Tuesday, July 19, 2016

Chemo

I went in for round two. A little nervous and a lot determined. I didn't know what this round would be like, I was hoping that it would be easier somehow, that it wouldn't be as destructive to my body, and that the pain would be more tolerable. Well it was. The first one was definitely one that made its presence known, but the second was more bearable. It still sucks, but I feel like all the good intentions and all the wonderful shouts of encouragement have helped me fight harder and make this chemo more effective. I learn more about this disease and the things associated with it every day. The truth is that it's hard. The hardest thing I've ever had to do, but the love is amazing. You are all amazing.

This time I went into the infusion center. I would be there for about 5 hours. I started in the front where they accessed my port. This means they put a needle in it with attached tubing. It still feels weird to have something implanted just under my skin for the sole purpose of filling me full of this poison that's going to save my life.

I was then led into the main area. It's a big room filled with recliners and people getting chemotherapy. I chose one in the far corner. It was here that they would hang several drugs so my body would accept the chemo and the 5 succeeding drugs that comprised my cocktail for the day.

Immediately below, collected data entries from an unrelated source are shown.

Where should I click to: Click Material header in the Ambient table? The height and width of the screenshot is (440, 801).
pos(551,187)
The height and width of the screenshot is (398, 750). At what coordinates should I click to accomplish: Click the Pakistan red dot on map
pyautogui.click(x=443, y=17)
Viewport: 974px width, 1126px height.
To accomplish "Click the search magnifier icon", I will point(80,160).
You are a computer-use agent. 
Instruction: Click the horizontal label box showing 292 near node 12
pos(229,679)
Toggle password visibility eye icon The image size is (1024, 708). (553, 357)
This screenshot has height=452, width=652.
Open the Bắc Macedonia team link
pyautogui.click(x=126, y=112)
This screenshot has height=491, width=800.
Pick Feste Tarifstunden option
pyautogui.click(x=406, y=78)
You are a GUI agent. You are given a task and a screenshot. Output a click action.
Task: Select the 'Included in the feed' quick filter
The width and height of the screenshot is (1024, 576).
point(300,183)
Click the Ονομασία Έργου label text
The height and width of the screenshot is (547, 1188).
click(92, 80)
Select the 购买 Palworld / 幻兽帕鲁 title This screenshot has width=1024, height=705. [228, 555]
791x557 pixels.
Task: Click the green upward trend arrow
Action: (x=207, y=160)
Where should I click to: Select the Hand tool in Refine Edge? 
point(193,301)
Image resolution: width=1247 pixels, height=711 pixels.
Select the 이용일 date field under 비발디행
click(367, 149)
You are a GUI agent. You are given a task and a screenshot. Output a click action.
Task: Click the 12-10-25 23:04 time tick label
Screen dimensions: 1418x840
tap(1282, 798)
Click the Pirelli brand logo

They call my chemo drugs "5 FU". A well suited name. It's one of the harshest chemos to endure so I'm told. It apparently has some fantastic results, so I can handle it. I can handle the pain, feeling overheated, the persistent nausea and vomiting, the dizziness, and the exhaustion. The almost fainting spells, my dry and cracking skin, the weird taste bud reactions, my nonexistent appetite, that cold is painful - even excruciating, these things I can handle. But this day, they told me one of the most difficult things to digest. I am toxic. They warned my parents not to expose themselves to my bodily fluids. That if I should sweat, throw up, or have an accident, (I'm thankful that this hasn't happened) don't touch it or the clothes or sheets. Use gloves and masks. Wash everything separately. And don't touch my tears. My tears. Can you imagine being a parent and hearing that they can't wipe away their child's tears? That they have to wash their hands so they're not exposed to the poison that their child now is if they do. It oozes out of my pores. I'm filled with it. I have to be careful when I touch my dog as well. My sweet Jude that won't leave my side. No sweat, no tears, etc. Again. But I still fight.

I see how difficult this is on my incredible family. How my beautiful mother holds back her own tears and makes me promise in a shakey voice that I'm going to beat this and how much she loves me. How my father does his best to keep everyone's spirits up, makes my breakfast when I wake, and faces every day with the conviction that his baby is going to be well again. And my sweet brother who wants to be here and lets me know that he's there for me from so far away. Yet they try to hide their emotion.

So I fight harder so that one day they can wipe away my tears of happiness and success and don't have to wash their hands afterwards. I'm stubborn in the belief that this time will one day end and all of the plagues that accompany cancer and chemo will be a distant memory. That my family can love each other without fear and sorrow of this horrific curse. I fight for that day. I believe in that day. And I know that it will come.